SEARED HORIZONS
The American West has been in the grip of a relentless drought for more than twenty years – the most severe in over 1,200 years, according to palaeoclimatic reconstructions. This crisis is the result of natural variability and the continued overuse of water resources, particularly in the Colorado River basin. This vital artery supplies roughly forty million people and irrigates vast tracts of arid farmland. Lakes Mead and Powell, those immense man-made reservoirs born of the ambition to tame the desert, are emptying before our eyes. Their shorelines are retreating as if a tide were receding forever, leaving behind broad white rings of calcium carbonate that mark former water levels like scars on rock. In 2022, these reservoirs fell to their lowest levels on record. However, the true impact of the crisis is not merely reflected in the statistics or downward curves; it is evident in the fragmentation that the drought exposes and accelerates.

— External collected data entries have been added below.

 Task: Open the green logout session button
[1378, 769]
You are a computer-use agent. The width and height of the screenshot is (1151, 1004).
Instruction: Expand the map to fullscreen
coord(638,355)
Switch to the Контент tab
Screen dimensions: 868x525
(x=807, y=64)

I have been particularly drawn to certain emblematic places in the American West that remain, even now, at the heart of major hydropolitical conflicts. The Colorado River, the Owens Valley in California and the Rio Grande in New Mexico embody a history of hydraulic conquest and the dead ends of the development model that produced it. These territories have been fragmented by decades of massive engineering works, such as dams, diversion canals and intensive pumping; over-allocated by legal agreements signed at a time when water was assumed to be inexhaustible; and gradually polluted or salinised by intensive agriculture and uncontrolled urbanisation. Through my photographs of these landscapes, I have sought to reveal the fatal combination afflicting them: a legacy of overexploitation that has drained aquifers and dried up entire rivers; amplified effects of climate variability; and inadequate governance, which is too often trapped by entrenched interests.
National parks were intended to preserve natural wonders for future generations, yet many have become underfunded and poorly managed destinations for mass tourism, while national forests frequently prioritise economic exploitation over ecology. The old debate between strict preservation and utilitarian conservation has never been resolved and keeps resurfacing.
The American West was built on the ideas of conquest, mastery and transforming desert into garden. This myth is slowly crumbling, sometimes spectacularly and sometimes more gradually. The desert is not reconquering the land; it is merely reminding us that it never truly surrendered. In this silent return, the cracks in an entire territory – physical, political and imaginary – are revealed. Travelling through New Mexico, Arizona and California, I have watched the desert reclaim landscapes once shaped by human ambition.